A key element of the President’s strategy is the interest that the
United States has in seeing freedom and democracy gain ground in the world.
President Bush, as you may have noticed, had something to say on this point in both his inaugural and State of the Union speeches recently. Under his direction,
Administration officials are considering how best to increase safety and secure
civil liberties at home by, among other means, supporting freedom abroad. As we do this work, we’re paying particular attention to four phenomena in the world: the
spread of weapons of mass destruction, terrorist extremism, the risks posed by
failed or failing states, and the strategic choices facing important powers in the
world, especially countries like China that are growing rapidly.
Our nation’s most basic interest is to protect the freedom of the
American people—our ability to govern ourselves under the Constitution. The
sovereignty of the United States is another way of referring to this freedom. The
United States strengthens its national security when it promotes a well-ordered
world of sovereign states: a world in which states respect one another’s rights to
choose how they want to live; a world in which states do not commit aggression and have governments that can and do control their own territory; a world in which
states have governments that are responsible and obey, as it were, the rules of the road.
Now, if the essence of sovereignty is that no state dictates how
another organizes itself, how can respect for sovereignty be squared with President
Bush’s promotion of democracy?
I believe President Bush has answered this question by explaining that
promoting democracy is not the same thing as asserting a right to impose
governments on other states that are simply minding their own business. It would
be a contradiction in terms to push democracy down the throats of people.
Democracy means self-government and people can have it only if they choose it for themselves.
Over the years, U.S. presidents have encouraged democracy. And after
wars, the United States has laid the foundation for democracy in countries like
Japan, Germany, Afghanistan and Iraq. But democracy can’t be sustained as an
imposition. It requires that the people not only want it, but are willing to do
the hard work to create and preserve the institutions important or necessary for
democracy such as: multiple centers of power; a culture of compromise; basic
freedoms – of conscience, religion and speech; an independent judiciary; private
property; a free press; and fair elections.
Democratic institutions have proliferated around the world in recent
decades, including in places with non-Western traditions and without a history of
democratic politics. These institutions spread because they succeed. In liberal
democratic countries people enjoy greater freedom, prosperity and domestic
tranquility than in non-democratic countries. That’s what I mean by “success.”
One can make this observation and encourage countries to adopt democracy without offending the principle of sovereignty.
Nor does respect for sovereignty require us to ignore the depredations
of tyrannical regimes. As President Bush has said, “America will not pretend that
jailed dissidents prefer their chains, or that women welcome humiliation and
servitude, or that any human being aspires to live at the mercy of bullies.” Even
if the United States at a given moment is not in a position to help relieve such
misery, Americans associate themselves with other peoples’ aspirations for
freedom. President Bush has often said, most recently to the citizens of Iran,
that where people stand for their own liberty, America will stand with them.

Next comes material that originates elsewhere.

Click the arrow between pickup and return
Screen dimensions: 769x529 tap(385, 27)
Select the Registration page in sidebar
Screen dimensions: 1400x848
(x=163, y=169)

Promoting democracy marries pragmatism and humane principle. Hence the President’s declaration that “America's vital interests and our deepest beliefs are now one.” The safety and civil liberties of Americans are more secure in a world rich in countries that respect the rights of their citizens. Skeptics (undoubtedly well represented here, in so sophisticated an audience) are naturally suspicious of claims that principle coincides with advantage. But is it not the task of statesmanship to harmonize, to the extent possible, what is right with what is
beneficial?
Since the colonial era, Americans have seen our country as a “light
unto the nations” – an exemplar of freedom through self-government. Even those who have argued most forcefully that America ought not go abroad looking for dragons to slay have recognized that the American *example* of self-government is a powerful force in the world.
The United States carries out its policy of promoting democracy not in
a simple, black-and-white morality tale, but in the real world, a sphere of moral
complexity and life-and-death challenges. Despite the preeminent position of the
United States in the world, we are not all-powerful. We don’t have the luxury of
restricting our cooperation in national security affairs exclusively to states with
political arrangements of which we approve, any more than Franklin Roosevelt and
Winston Churchill could afford to be overly delicate about the nature of Stalin’s
regime. Indeed, as Churchill remarked, “If Hitler invaded hell I would make at
least a favorable reference to the devil in the House of Commons.” But the United
States can boast that our influence on our non-democratic partners has tended over time to broaden the domain of human freedom.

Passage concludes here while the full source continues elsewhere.